===== SUPPLIED INFORMATION
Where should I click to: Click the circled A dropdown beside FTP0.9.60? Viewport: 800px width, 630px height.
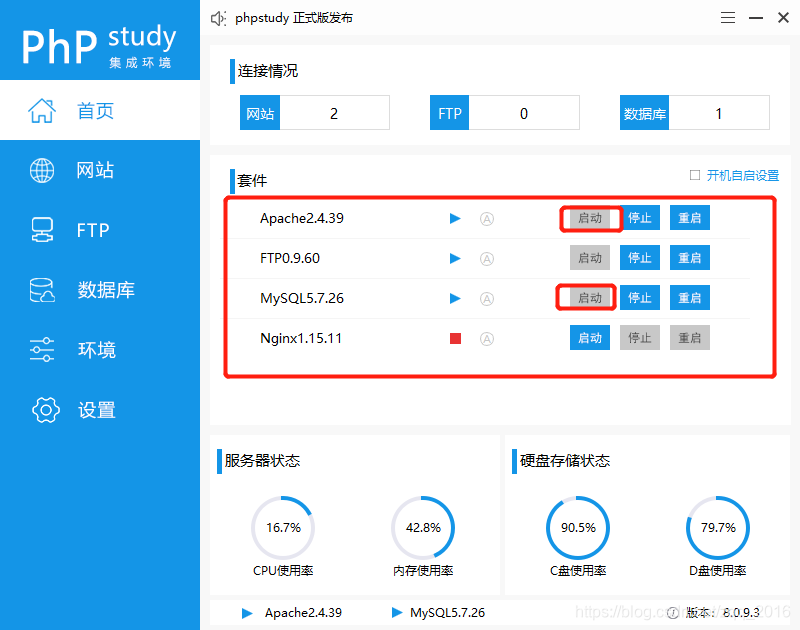487,258
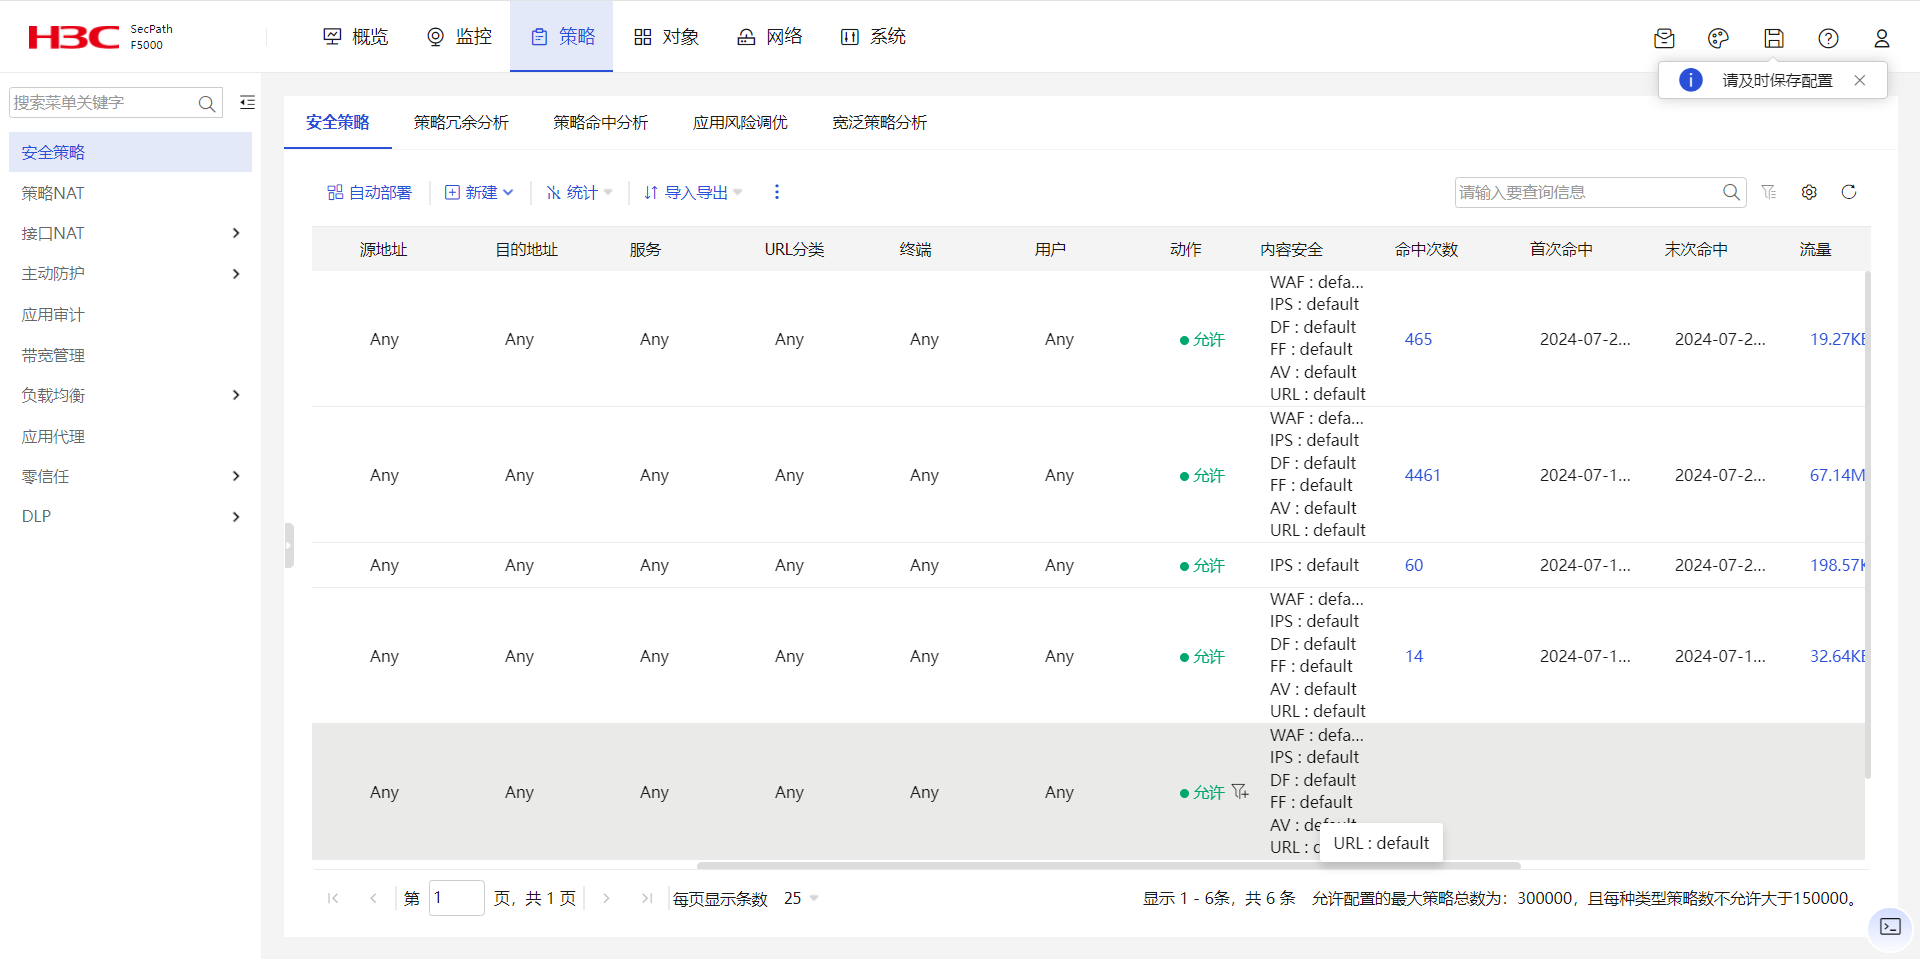Expand the 接口NAT sidebar item
The height and width of the screenshot is (959, 1920).
pos(236,233)
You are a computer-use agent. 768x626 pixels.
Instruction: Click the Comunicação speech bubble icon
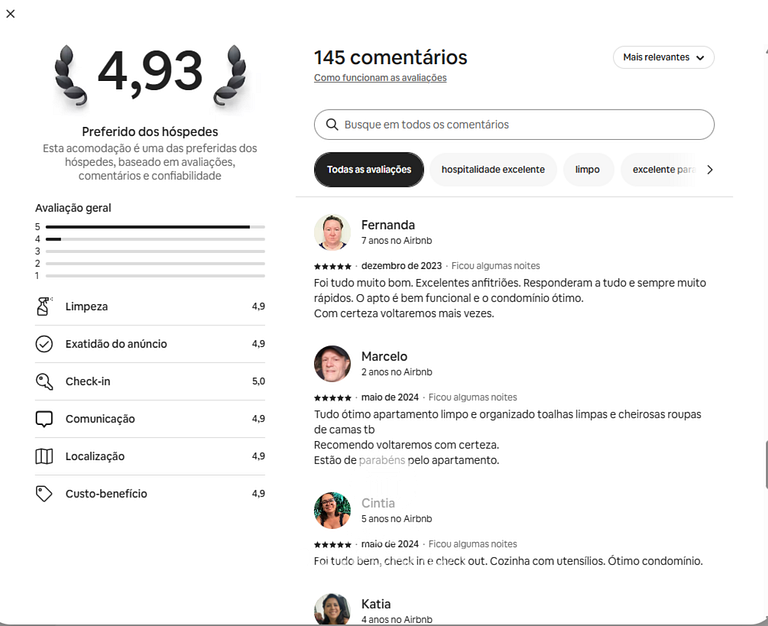[x=44, y=419]

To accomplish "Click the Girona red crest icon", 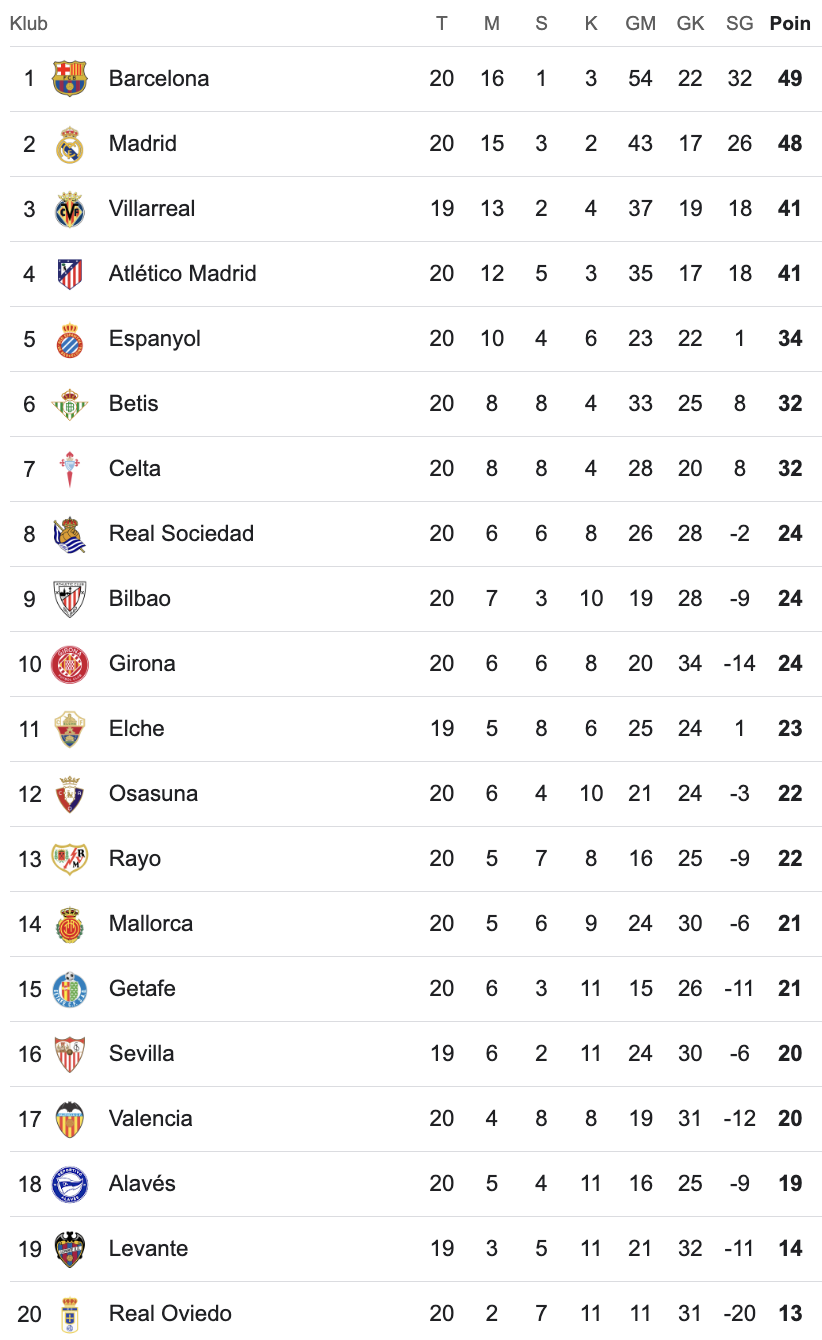I will click(69, 664).
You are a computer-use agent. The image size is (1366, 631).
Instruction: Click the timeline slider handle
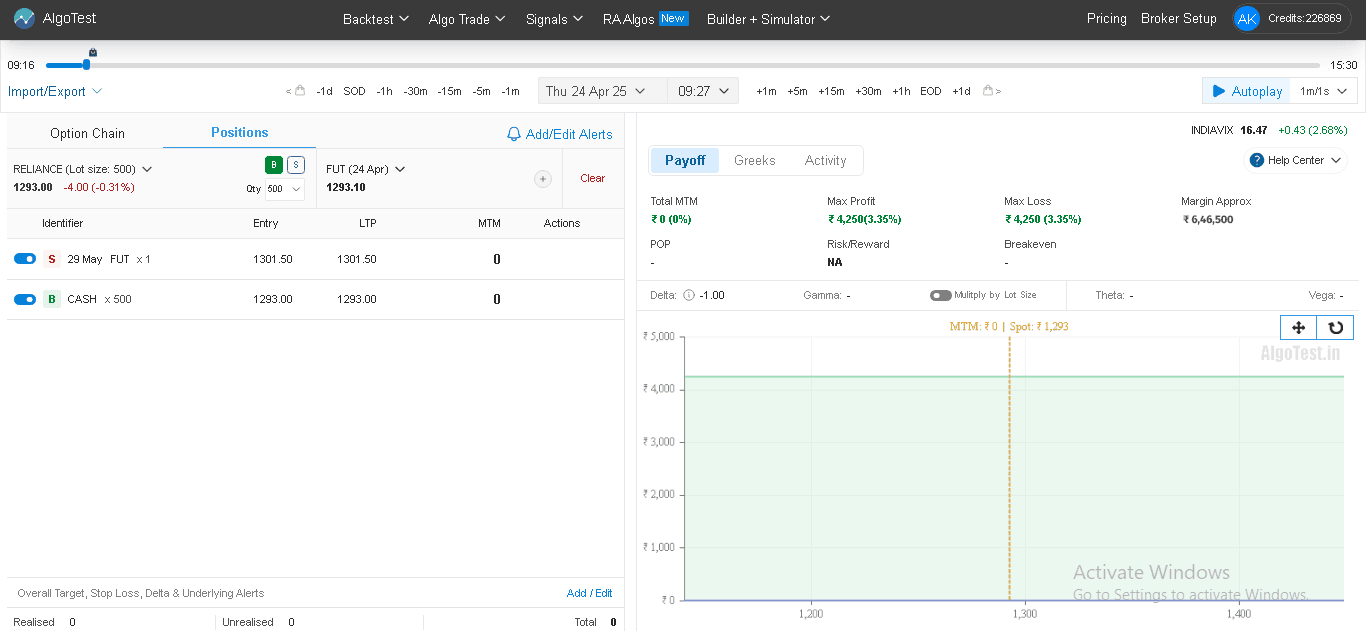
==========
EXERCISE ▸ Look through the data above for the word "computer". Report each line where it occurs.

SOLUTION FOR THIS TASK ▸
You are a computer-use agent. 768x626 pixels.
You are a computer-use agent. The image size is (1366, 631).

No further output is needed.